Health officials face budget squeeze

Jan. 16, 2013 @ 04:01 AM

Cutting budgets to cover a potential $41 million county budget gap could be painful for health officials. 
County budget makers want health officials to consider cutting as much as $2 million to reach a 15 percent budget-cutting target. The Department of Public Health could lose as many as 30 vacant and filled jobs, drop several partner agencies and downsize several programs as part of the proposed cuts, according to an outline the Board of Health discussed Monday.  The agency has endured county funding cuts for several years. The agency’s budget, which once totaled $40 million, has been cut to $34 million.  

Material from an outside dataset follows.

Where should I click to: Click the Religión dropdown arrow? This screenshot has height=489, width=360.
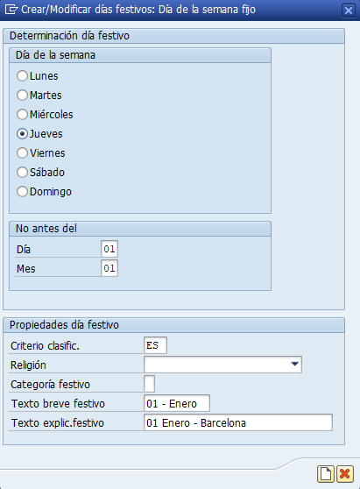pos(294,364)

“When the county is facing a $41 million deficit, you have to expect another tough year, ” Dennis Hight, health department finance director, told the board. “We are still working on this, and we are about $300,000 short on our $2 million.”

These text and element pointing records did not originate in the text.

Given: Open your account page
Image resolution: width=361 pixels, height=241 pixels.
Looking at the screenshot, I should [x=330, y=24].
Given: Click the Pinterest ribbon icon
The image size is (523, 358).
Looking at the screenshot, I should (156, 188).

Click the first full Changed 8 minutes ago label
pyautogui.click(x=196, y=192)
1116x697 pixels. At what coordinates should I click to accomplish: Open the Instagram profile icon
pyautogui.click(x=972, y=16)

The budget gap was created by the county’s $1 billion debt, including for $457 million for school construction and a new $100 million, 1,000-bed jail in downtown Greensboro. The county debt payment could grow to $106 million in 2014, or 16 percent of the budget.
On the cut list again for the health agency are the Community Alternatives Program, an in-home nursing care service for disabled people, Family Services of the Piedmont, animal control, which could lose two officers, and the county animal shelter, which faces a $275,000 cut. The proposed cuts would reduce agency staff to 365, down 25 percent from what it was just five years ago.
“We are to the point of cutting programs now,” said Board Chairman Justin Conrad. “It is not a pretty picture.”
Board member Skip Alston of Greensboro, a recently retired Democratic county commissioner, urged the board “not to be part of the cuts.”
“Commissioners should decide,” Alston said. “We should not cut programs, and be adamant about that. Commissioners have not cut something that was not recommended for a cut.”
Not offering cuts could be a dangerous plan, Conrad said.
“It could be like a game of chicken,” Conrad said. “They could cut something we don’t want cut and a program for which we are the only provider.”
County Manager Brenda Jones-Fox has estimated that the county may have to raise the property tax rate 9.4 cents to pay for the debt and to create a pay-go financing plan to reduce the need to borrow money for future construction programs.